What if a 30-second ad could launch a chart-topping single? Once upon a time, it could - and often did.
In the golden age of TV advertising, the right soundtrack didn’t just sell products. It made pop stars. A widely viewed commercial could turn an unknown band into a household name overnight. A beautifully crafted spot could send an obscure track straight to number one. Advertising didn’t just reflect culture. It actively shaped it.
At MassiveMusic, we’ve explored this relationship in our podcast Sound//Mind, speaking to commercial directors about what makes musical magic happen. The answer is rarely formulaic. It’s the unexpected. The bold. The brilliant.
And while the media landscape has shifted - it could be argued TikTok holds the same power TV once did in terms of viewership - the same truth remains: originality is what makes an idea fly. Whether it’s a synced track in a big-budget commercial or a DIY soundbite that blows up on social, music still has the power to shape stories. And sometimes spark a movement.
Soundtracks to stardom
As music creatives, we spend our time helping brands tell their stories through sound. But sometimes the tables turn, and advertising ends up pushing music into the spotlight.

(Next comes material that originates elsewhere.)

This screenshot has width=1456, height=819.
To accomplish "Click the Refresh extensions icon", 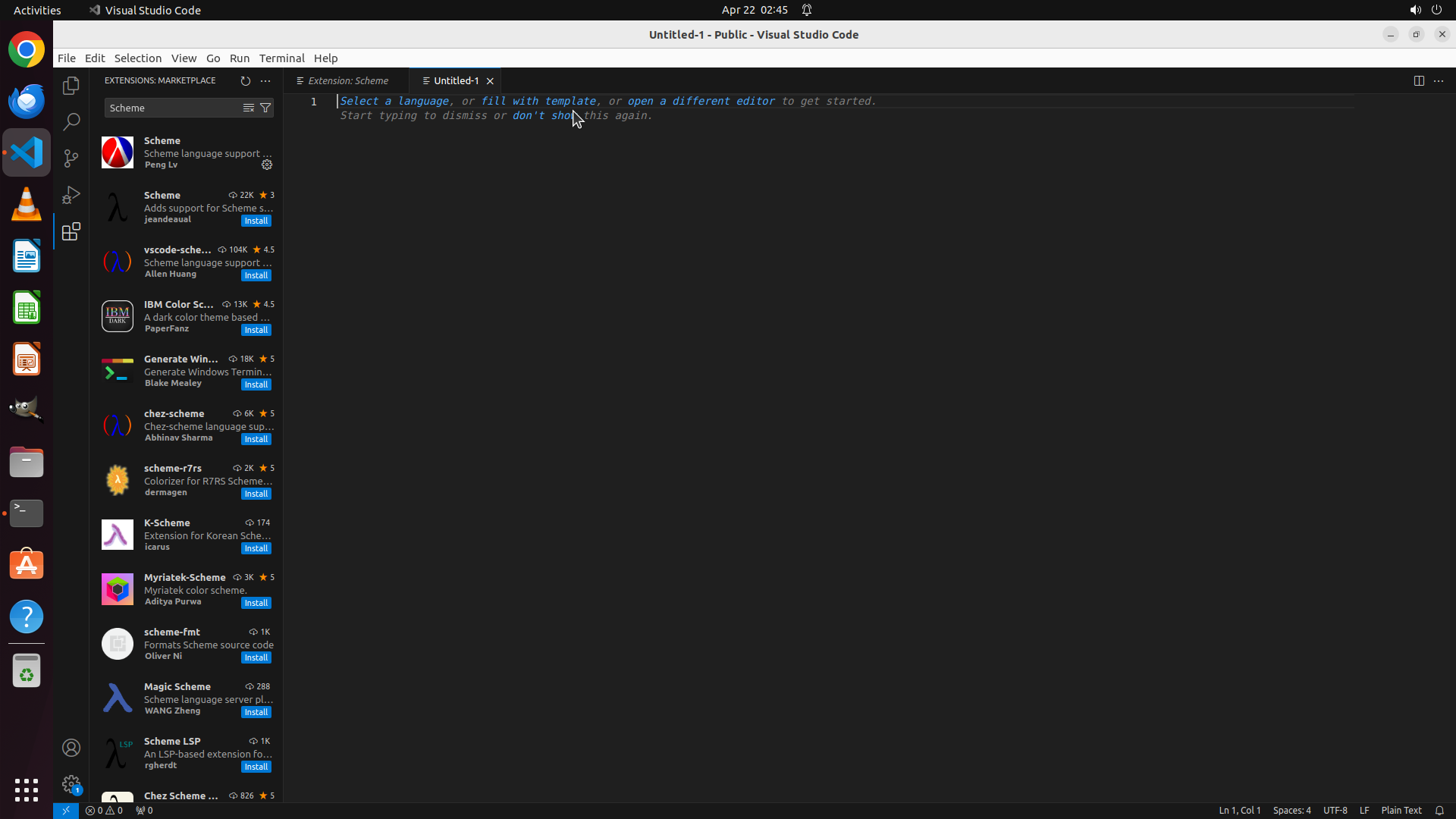I will [x=245, y=80].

Take the Levi’s “Planet” commercial from 1995, directed by Vaughan Arnell. The soundtrack? A sped-up remix of Babylon Zoo’s “Spaceman,”. It was a pre-release version that had been tweaked by 808 State for one of their DJ sets. The mixtape of the set made its way into the hands of their director friend, Vaughan, who loved the track and placed it on the ad.
The second it aired, the song exploded, shooting to number one and making the band instantly famous, even though the full-length track had a completely different vibe. So much so, that the released version of the track was edited to include a sped-up intro to tie it back to the version people knew. That snippet of the track in the ad had captured imaginations. It was strange, fresh and futuristic - completely unforgettable.
Then came Sony Bravia in 2005. Hundreds of colourful bouncy balls cascading down the hills of San Francisco. A visual feast to the tune of José González’s haunting acoustic cover of “Heartbeats”. It was a moment of pure juxtaposition - chaos paired with calm - that turned a TV ad into a cultural moment. Director Ollie Murray points out on our podcast, it’s not just a pretty scene. It was something people felt. The music gave it a heartbeat. And González’s career took off as a result.
These weren’t just ads. They were launchpads. Cultural milestones.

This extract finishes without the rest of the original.